— TASK INSTRUCTIONS —
Can you output these rows as a numbered list, leaving out any blank lines?

— GIVEN RECORDS —
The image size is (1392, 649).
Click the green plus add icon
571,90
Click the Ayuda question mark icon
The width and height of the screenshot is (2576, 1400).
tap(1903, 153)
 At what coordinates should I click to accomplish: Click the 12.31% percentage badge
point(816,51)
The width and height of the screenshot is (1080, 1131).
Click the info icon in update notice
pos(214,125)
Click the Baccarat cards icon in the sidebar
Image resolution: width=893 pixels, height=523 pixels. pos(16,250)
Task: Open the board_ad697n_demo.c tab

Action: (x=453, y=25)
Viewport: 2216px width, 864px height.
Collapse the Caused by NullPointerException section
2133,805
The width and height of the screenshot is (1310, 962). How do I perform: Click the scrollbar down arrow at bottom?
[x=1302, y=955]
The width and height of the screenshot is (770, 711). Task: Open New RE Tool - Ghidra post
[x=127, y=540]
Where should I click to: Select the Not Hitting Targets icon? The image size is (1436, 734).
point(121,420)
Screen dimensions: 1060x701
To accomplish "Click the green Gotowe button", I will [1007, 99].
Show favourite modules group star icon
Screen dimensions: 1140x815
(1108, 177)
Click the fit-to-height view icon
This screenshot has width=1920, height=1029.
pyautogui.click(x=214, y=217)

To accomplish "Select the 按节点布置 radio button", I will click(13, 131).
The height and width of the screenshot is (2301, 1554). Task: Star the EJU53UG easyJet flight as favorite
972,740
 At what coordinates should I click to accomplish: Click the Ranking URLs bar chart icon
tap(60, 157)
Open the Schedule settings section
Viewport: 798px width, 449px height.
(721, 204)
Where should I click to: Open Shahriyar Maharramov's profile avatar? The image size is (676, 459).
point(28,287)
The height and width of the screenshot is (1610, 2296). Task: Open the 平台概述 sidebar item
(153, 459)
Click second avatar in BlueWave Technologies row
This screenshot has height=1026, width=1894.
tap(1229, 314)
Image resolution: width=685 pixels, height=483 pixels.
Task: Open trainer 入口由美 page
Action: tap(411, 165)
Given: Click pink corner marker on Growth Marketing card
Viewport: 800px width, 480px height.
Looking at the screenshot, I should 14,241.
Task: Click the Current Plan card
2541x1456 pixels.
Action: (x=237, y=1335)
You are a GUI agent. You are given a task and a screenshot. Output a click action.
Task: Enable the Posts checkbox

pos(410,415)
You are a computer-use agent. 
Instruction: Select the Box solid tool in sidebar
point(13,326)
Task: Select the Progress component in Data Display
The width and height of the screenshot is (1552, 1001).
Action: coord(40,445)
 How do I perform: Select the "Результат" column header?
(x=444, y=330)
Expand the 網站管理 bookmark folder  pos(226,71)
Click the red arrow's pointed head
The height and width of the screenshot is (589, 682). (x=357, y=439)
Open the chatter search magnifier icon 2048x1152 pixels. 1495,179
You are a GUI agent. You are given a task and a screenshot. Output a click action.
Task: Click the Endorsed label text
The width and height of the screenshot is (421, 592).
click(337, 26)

— EXPECTED OUTPUT —
1. The image size is (1392, 649).
2. Click the green plus add icon
3. 571,90
4. Click the Ayuda question mark icon
5. The width and height of the screenshot is (2576, 1400).
6. tap(1903, 153)
7.  At what coordinates should I click to accomplish: Click the 12.31% percentage badge
8. point(816,51)
9. The width and height of the screenshot is (1080, 1131).
10. Click the info icon in update notice
11. pos(214,125)
12. Click the Baccarat cards icon in the sidebar
13. Image resolution: width=893 pixels, height=523 pixels. pos(16,250)
14. Task: Open the board_ad697n_demo.c tab
15. Action: (x=453, y=25)
16. Viewport: 2216px width, 864px height.
17. Collapse the Caused by NullPointerException section
18. 2133,805
19. The width and height of the screenshot is (1310, 962). How do I perform: Click the scrollbar down arrow at bottom?
20. [x=1302, y=955]
21. The width and height of the screenshot is (770, 711). Task: Open New RE Tool - Ghidra post
22. [x=127, y=540]
23. Where should I click to: Select the Not Hitting Targets icon? The image size is (1436, 734).
24. point(121,420)
25. Screen dimensions: 1060x701
26. To accomplish "Click the green Gotowe button", I will [1007, 99].
27. Show favourite modules group star icon
28. Screen dimensions: 1140x815
29. (1108, 177)
30. Click the fit-to-height view icon
31. This screenshot has width=1920, height=1029.
32. pyautogui.click(x=214, y=217)
33. To accomplish "Select the 按节点布置 radio button", I will click(13, 131).
34. The height and width of the screenshot is (2301, 1554). Task: Star the EJU53UG easyJet flight as favorite
35. 972,740
36.  At what coordinates should I click to accomplish: Click the Ranking URLs bar chart icon
37. tap(60, 157)
38. Open the Schedule settings section
39. Viewport: 798px width, 449px height.
40. (721, 204)
41. Where should I click to: Open Shahriyar Maharramov's profile avatar? The image size is (676, 459).
42. point(28,287)
43. The height and width of the screenshot is (1610, 2296). Task: Open the 平台概述 sidebar item
44. (153, 459)
45. Click second avatar in BlueWave Technologies row
46. This screenshot has height=1026, width=1894.
47. tap(1229, 314)
48. Image resolution: width=685 pixels, height=483 pixels.
49. Task: Open trainer 入口由美 page
50. Action: tap(411, 165)
51. Given: Click pink corner marker on Growth Marketing card
52. Viewport: 800px width, 480px height.
53. Looking at the screenshot, I should 14,241.
54. Task: Click the Current Plan card
55. 2541x1456 pixels.
56. Action: (x=237, y=1335)
57. You are a GUI agent. You are given a task and a screenshot. Output a click action.
58. Task: Enable the Posts checkbox
59. pos(410,415)
60. You are a computer-use agent. 
61. Instruction: Select the Box solid tool in sidebar
62. point(13,326)
63. Task: Select the Progress component in Data Display
64. The width and height of the screenshot is (1552, 1001).
65. Action: coord(40,445)
66.  How do I perform: Select the "Результат" column header?
67. (x=444, y=330)
68. Expand the 網站管理 bookmark folder  pos(226,71)
69. Click the red arrow's pointed head
70. The height and width of the screenshot is (589, 682). (x=357, y=439)
71. Open the chatter search magnifier icon 2048x1152 pixels. 1495,179
72. You are a GUI agent. You are given a task and a screenshot. Output a click action.
73. Task: Click the Endorsed label text
74. The width and height of the screenshot is (421, 592).
75. click(337, 26)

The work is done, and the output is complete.